Remarquez du reste, messieurs, que la loi de 1833 n'a pas défini ce qu'elle entend par faits connexes à un délit politique, elle s'est rapportée à cet égard à l'appréciation des magistrats et des autorités qu'elle a appelés a se prononcer sur l'extradition.

Tout à cet égard dépend des circonstances particulières qui ne sauraient être précisées d'avance et qui doivent être abandonnées à la sagesse des juges.

Nous devons donc, sur ce point, laisser les choses sous l'empire des dispositions légales et nous ne pouvons qu'imiter la sagesse du législateur de 1833 qui a compris qu'on ne pouvait définir des faits essentiellement variables dont l'appréciation devait dépendre des circonstances particulières auxquelles ils se rattachent.

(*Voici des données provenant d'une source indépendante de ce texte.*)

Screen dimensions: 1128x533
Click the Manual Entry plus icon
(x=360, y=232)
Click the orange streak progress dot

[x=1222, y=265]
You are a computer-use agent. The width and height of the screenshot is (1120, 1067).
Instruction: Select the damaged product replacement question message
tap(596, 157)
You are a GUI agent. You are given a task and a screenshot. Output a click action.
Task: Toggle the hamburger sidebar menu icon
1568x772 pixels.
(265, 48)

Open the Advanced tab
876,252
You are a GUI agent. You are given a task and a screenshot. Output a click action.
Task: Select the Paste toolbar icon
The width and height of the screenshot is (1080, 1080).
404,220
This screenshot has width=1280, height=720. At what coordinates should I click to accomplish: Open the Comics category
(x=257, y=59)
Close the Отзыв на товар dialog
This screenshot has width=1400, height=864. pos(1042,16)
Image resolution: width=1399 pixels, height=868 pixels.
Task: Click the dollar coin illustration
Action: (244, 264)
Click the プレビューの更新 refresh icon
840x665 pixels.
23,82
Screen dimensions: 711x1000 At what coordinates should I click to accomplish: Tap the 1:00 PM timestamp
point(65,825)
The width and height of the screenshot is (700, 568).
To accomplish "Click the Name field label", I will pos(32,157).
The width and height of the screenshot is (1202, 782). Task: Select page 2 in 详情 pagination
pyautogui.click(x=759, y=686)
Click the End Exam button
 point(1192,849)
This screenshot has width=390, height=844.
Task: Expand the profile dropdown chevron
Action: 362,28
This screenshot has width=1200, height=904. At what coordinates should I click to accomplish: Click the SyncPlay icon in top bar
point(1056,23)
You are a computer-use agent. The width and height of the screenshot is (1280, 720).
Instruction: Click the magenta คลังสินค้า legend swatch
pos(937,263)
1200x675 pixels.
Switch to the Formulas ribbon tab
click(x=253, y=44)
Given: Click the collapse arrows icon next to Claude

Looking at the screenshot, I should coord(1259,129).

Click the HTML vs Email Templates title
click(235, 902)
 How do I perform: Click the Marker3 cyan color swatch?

Il me reste à répondre à quelques observations présentées par M. Malou.

L'honorable membre persiste à soulever que l'extradition ne constitue pas une mesure exceptionnelle, mais il faut méconnaître tous les principes pour contester une vérité aussi évidente.

En effet, puisque en règle générale l'étranger a droit à la protection due aux personnes et aux biens, il est certain que la disposition qui fait cesser ce état de choses est exceptionnelle.

La loi sur les extraditions est tellement une exception, qu'elle n'est autorisée que pour certains délits seulement.

L'honorable M. Malou dénie la théorie que nous avons développée en ce qui concerne le fait principal et le fait accessoire. Il méconnaît une distinction de cette espèce ; mais si M. Malou avait lu l'arrêt de la cour de cassation dans l'affaire Jacquin, ainsi que le réquisitoire de M. l'avocat général Delebecque, il aurait vu écrite textuellement dans les documents la distinction dont j'ai parlé.

Du reste, cette distinction est fondée sur la nature des choses. En effet, il est évident que si, par exemple, un prétendant envahissait un pays, soulevait une insurrection et engageait une lutte dans laquelle des homicides auraient été commis, ces homicides ne sont évidemment qu'accessoires au fait principal qui est l'insurrection. Eh bien, nous prétendons qu'en ce cas l'extradition ne pourrait être accordée, même lorsqu'il s'agit de meurtre commis sur un simple particulier.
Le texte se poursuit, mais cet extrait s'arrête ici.